Suas instruções:
Reproduza na íntegra, sem nenhuma alteração, o trecho abaixo sobre as declarações de Mantega a respeito da política econômica.

Trecho fornecido:
Mantega admitiu, porém, que vive agora uma situação "curiosa", ao se transformar de crítico da política econômica em seu principal defensor. "Antes, eu estava do lado de lá; agora, estou do lado de cá." Em razão disso, tentou amenizar as críticas que fez publicamente à diretoria do Banco Central. "O que eu dizia é que havia um zelo um tanto excessivo sobre a Selic por parte da equipe do Copom. Mas, se houve esse zelo, eles já estão corrigindo", afirmou, ao lembrar que a taxa de juros foi cortada sucessivamente nas últimas seis reuniões do Comitê de Política Monetária (Copom). "Se continuar com essa tendência, chegaremos a um nível civilizado de juros."
Mantega fez questão de frisar que não é um crítico da política monetária sustentada por seu antecessor, Antonio Palocci. "Sou a favor do sistema de metas de inflação, porque ele ajuda muito países como o Brasil", disse. Mantega admitiu que houve "pequenas divergências" entre ele e o presidente do BC, Henrique Meirelles, mas negou que o clima entre eles seja irreconciliável. "Estamos sintonizados", disse.

Dados fornecidos:
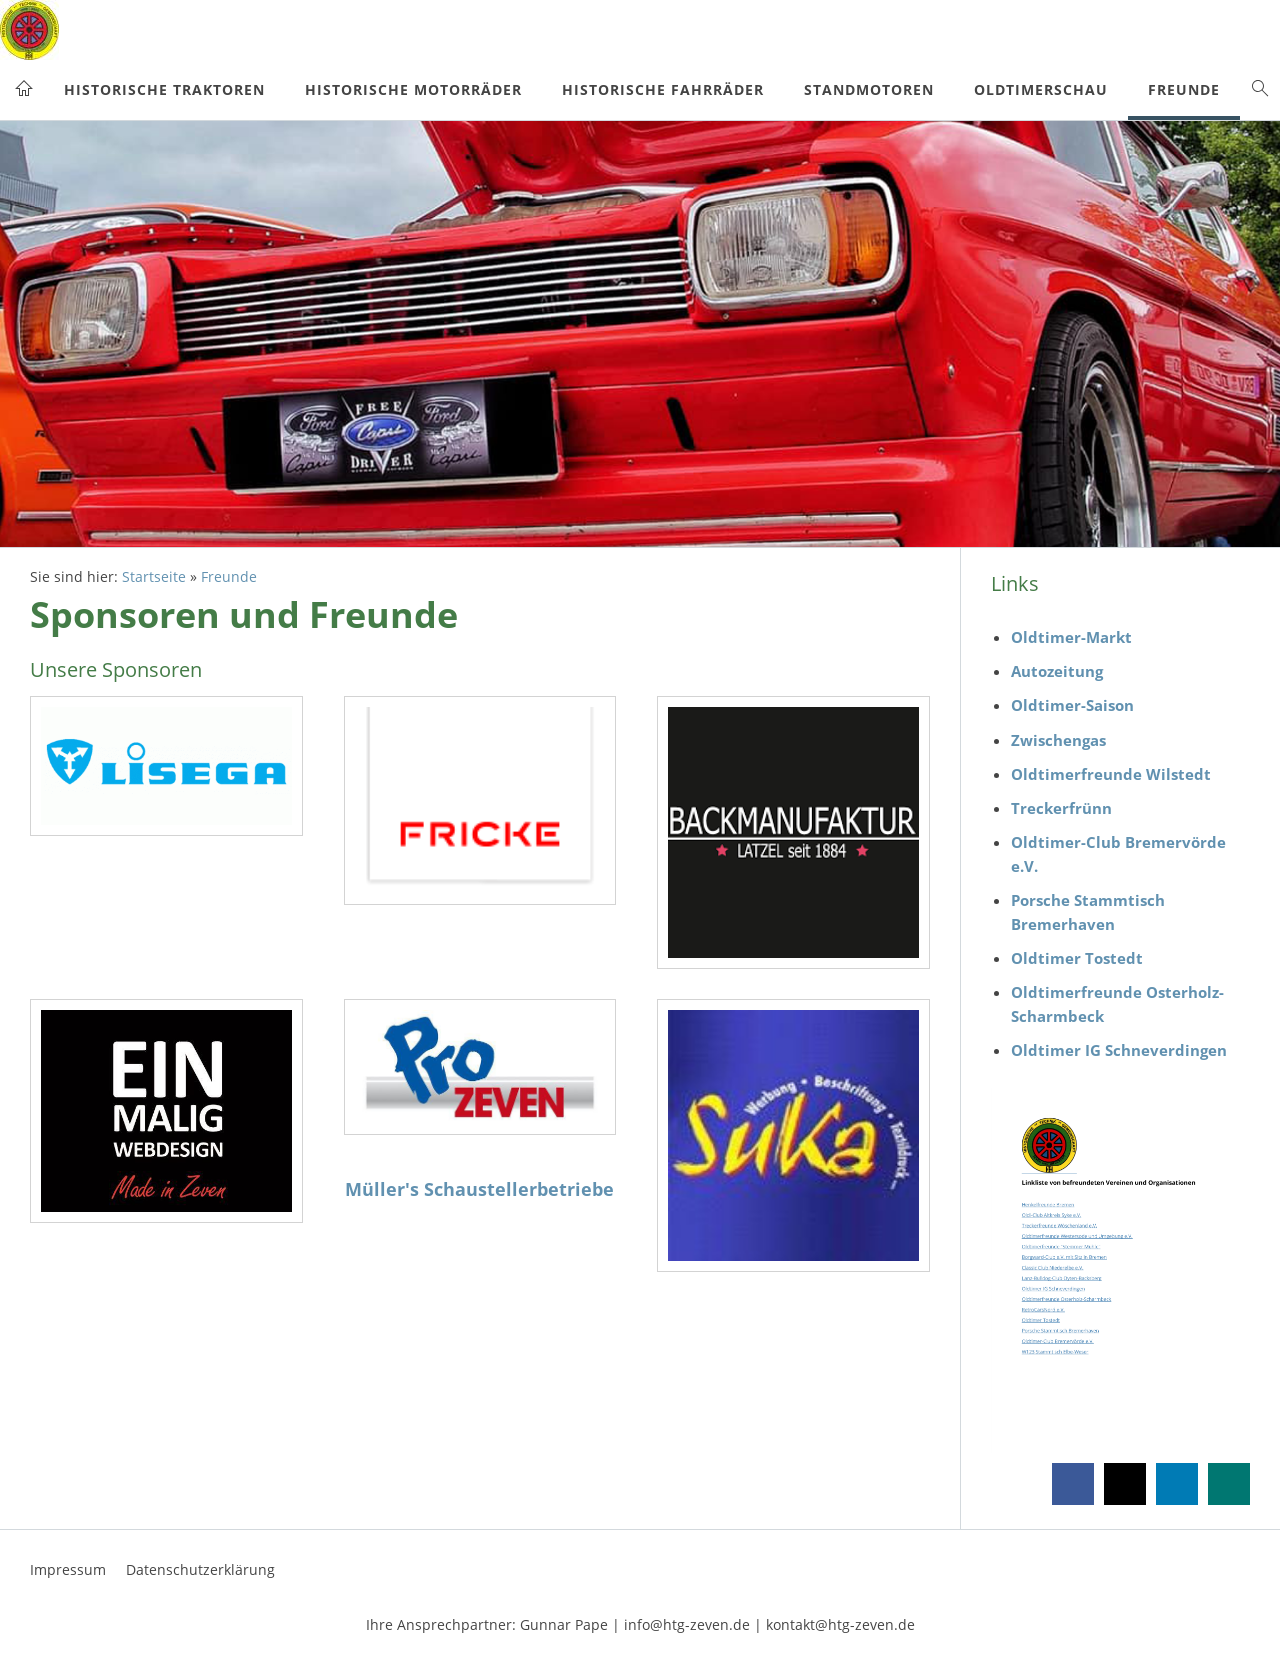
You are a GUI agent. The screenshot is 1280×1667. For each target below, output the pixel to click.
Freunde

Solução completa:
Mantega admitiu, porém, que vive agora uma situação "curiosa", ao se transformar de crítico da política econômica em seu principal defensor. "Antes, eu estava do lado de lá; agora, estou do lado de cá." Em razão disso, tentou amenizar as críticas que fez publicamente à diretoria do Banco Central. "O que eu dizia é que havia um zelo um tanto excessivo sobre a Selic por parte da equipe do Copom. Mas, se houve esse zelo, eles já estão corrigindo", afirmou, ao lembrar que a taxa de juros foi cortada sucessivamente nas últimas seis reuniões do Comitê de Política Monetária (Copom). "Se continuar com essa tendência, chegaremos a um nível civilizado de juros."
Mantega fez questão de frisar que não é um crítico da política monetária sustentada por seu antecessor, Antonio Palocci. "Sou a favor do sistema de metas de inflação, porque ele ajuda muito países como o Brasil", disse. Mantega admitiu que houve "pequenas divergências" entre ele e o presidente do BC, Henrique Meirelles, mas negou que o clima entre eles seja irreconciliável. "Estamos sintonizados", disse.